Pero si multiple y casi infinito es el mosaico de razas y religiones que ocupan y cubren esa zona, no lo es menos el de paisajes que el viajero puede encontrarse, en apenas cien kilómetros, de las costas del mediterráeneo a los desiertos que ocultan los cursos del Tigris y el Eúfrates
Cerca de Latakia, la ciudad fundada por los Seleúcidas con el nombre de Laodicea, yace, sobre una colina, otra ciudad más antigua. La mítica Ugarit. Una ciudad que había sido ya olvidada hacía siglos en tiempos de los Macedonios, pero cuya historia abarcaba milenios. Una ciudad destruida una y otra vez, pero vuelta a fundar una y otra vez. Cimientos excavados en los cimientos, palacios sobre palacios, murallas sobre murallas, siempre para la eternidad, siempre orgullosa y poderosa.
Hasta que un enemigo, los pueblos del mar, le dio el golpe del que no habría de levantarse, allçá por el año 1200 a.C.

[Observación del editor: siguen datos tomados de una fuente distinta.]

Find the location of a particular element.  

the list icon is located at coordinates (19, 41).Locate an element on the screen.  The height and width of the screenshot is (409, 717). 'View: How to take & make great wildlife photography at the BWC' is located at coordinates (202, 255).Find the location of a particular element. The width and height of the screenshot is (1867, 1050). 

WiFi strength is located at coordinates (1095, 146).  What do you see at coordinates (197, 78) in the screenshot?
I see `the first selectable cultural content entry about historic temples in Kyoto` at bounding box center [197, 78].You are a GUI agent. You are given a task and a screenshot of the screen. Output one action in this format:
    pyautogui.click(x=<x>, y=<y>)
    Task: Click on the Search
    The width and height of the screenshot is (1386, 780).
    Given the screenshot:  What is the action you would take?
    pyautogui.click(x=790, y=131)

Antaño, Ugarit estaba a la orilla del mar, y a su puerto, en tiempos de la edad del bronce, acudían buques de todo el mediterráno oriental. Ahora, aquel puerto, está varios kilómetros tierra adentro, cegado por los aluviones de los ríos cercanos, rodeado por vides y olivares, por caminos y casas de labor. Su función perdida. Al igual que la razón de ser de la ciudad.
Un paisaje que bien podría ser el de Grecia, aquella Grecia de la que habían partido los macedonios y su rey Alejandro, aquella Grecia que bien podría ser el Sur de Italia, la Magna Grecia que conquistarían los romanos, o el levante de Iberia, ese Meditarráneo siempre igual en todas sus orillas, y donde fenicios, griegos y romanos, se sentían como en casa fuera a donde fueran.
Aún es posible distinguir los muros, excavados en los años 20 del siglo pasado, entrar por la puerta de la ciudad, recorrer las vastas salas del palacio y ver los inicios de las casas que llevaban a los pisos superiores, ya desaparecido. Aún es posible caminar por las calles, entrar a las mansiones de los comerciantes, apiñadas contra el palacio, y descender a sus panteones, situados justo en el medio de sus viviendas, los muertos viviendo con los vivos, como si no hubiera diferencias entre unos y otros, algo incompresible para nosotros, que nunca pensamos en la muerta y nos deshacemos de nuestros muertos en cuanto podemos.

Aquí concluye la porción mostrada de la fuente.